Sudden indignant anger boiled in Legolas’ blood at the hurtful insult. “I am no more a child,” he hissed spitefully, “than you are a king!” He knew what would come for such a retort, but he did not regret the words.

The counter was swift and rancorous. With a howl of absolute fury, Boromir kicked the Elf directly into his already bruised ribs. Legolas felt the bones break with an icy pain that shot through his body, and he screamed. Boromir spat upon him, though he lay in a winded daze of intense agony. “Saruman shall make short work of you, Legolas Greenleaf. Your clever words then will not protect you!”

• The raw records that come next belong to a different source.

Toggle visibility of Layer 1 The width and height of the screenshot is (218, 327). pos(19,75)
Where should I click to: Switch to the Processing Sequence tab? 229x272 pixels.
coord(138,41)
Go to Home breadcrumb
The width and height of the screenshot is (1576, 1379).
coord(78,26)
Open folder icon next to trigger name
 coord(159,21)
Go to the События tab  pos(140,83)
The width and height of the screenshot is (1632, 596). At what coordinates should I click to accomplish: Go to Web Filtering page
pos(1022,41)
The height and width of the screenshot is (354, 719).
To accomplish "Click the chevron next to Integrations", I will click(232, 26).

Legolas could hardly hear over the shrill ringing that had invaded his mind, but the words still sliced into his heart. Boromir stood. “We move! The Elf shall not be carried! He walks every step! Beat him if he should slow!” The Orcs shouted in gleeful anticipation. “Gag him as well, for cowards do not deserve to speak,” the man hissed, glaring upon the helpless Elf at his feet as though Legolas’ sharp comments had marred him. “To Isengard!”

A great, euphoric roar went through the army. Legolas felt the first of his hopes wither.




Time passed slowly for the lone captive of Saruman’s army. Minutes stretched to hours and then hours changed into long days, and each step became more of a struggle than the last. The terrain was rough and unfamiliar. Keeping the unnatural pace of the troops took all his strength, and his body was wrought with exhaustion. Had he not been hindered by both his bound arms and his injuries, the strange ground would have made little difference. As it was, though, his steps wavered with uncertainty often, and this was only met with a vicious strike to his head or his back. The Orcs were not kind to his situation, and they reveled in watching a hobbled Elf stumble.

When they blissfully let him be, he could let his mind wander from the pain of his body and his heart. Though his strife was always near him, he could ignore him with thoughts of better times. He tried not to dwell much upon his friends, for with their memory came worry. He prayed they were well. Aragorn, he knew, would protect them. Still, he found little consolation among the incessant concerns within him. Often times he imagined Mirkwood, and it brought him solace. The grand tree in the middle of one alcove stood strong in his mind’s eye, at times the imagining so vivid he thought he could smell its soft, leafy scent, feel its old bark beneath his fingertips and the embrace of its leaves as he rested aloft in its branches. He had loved that tree since his childhood. Its spirit had been a constant companion, a friend that never wavered. Many times he had returned to the grove to visit it and sing with it, it as ageless as he. Never would he part with its soul. It was one of the many things that tied him so tightly to Middle Earth.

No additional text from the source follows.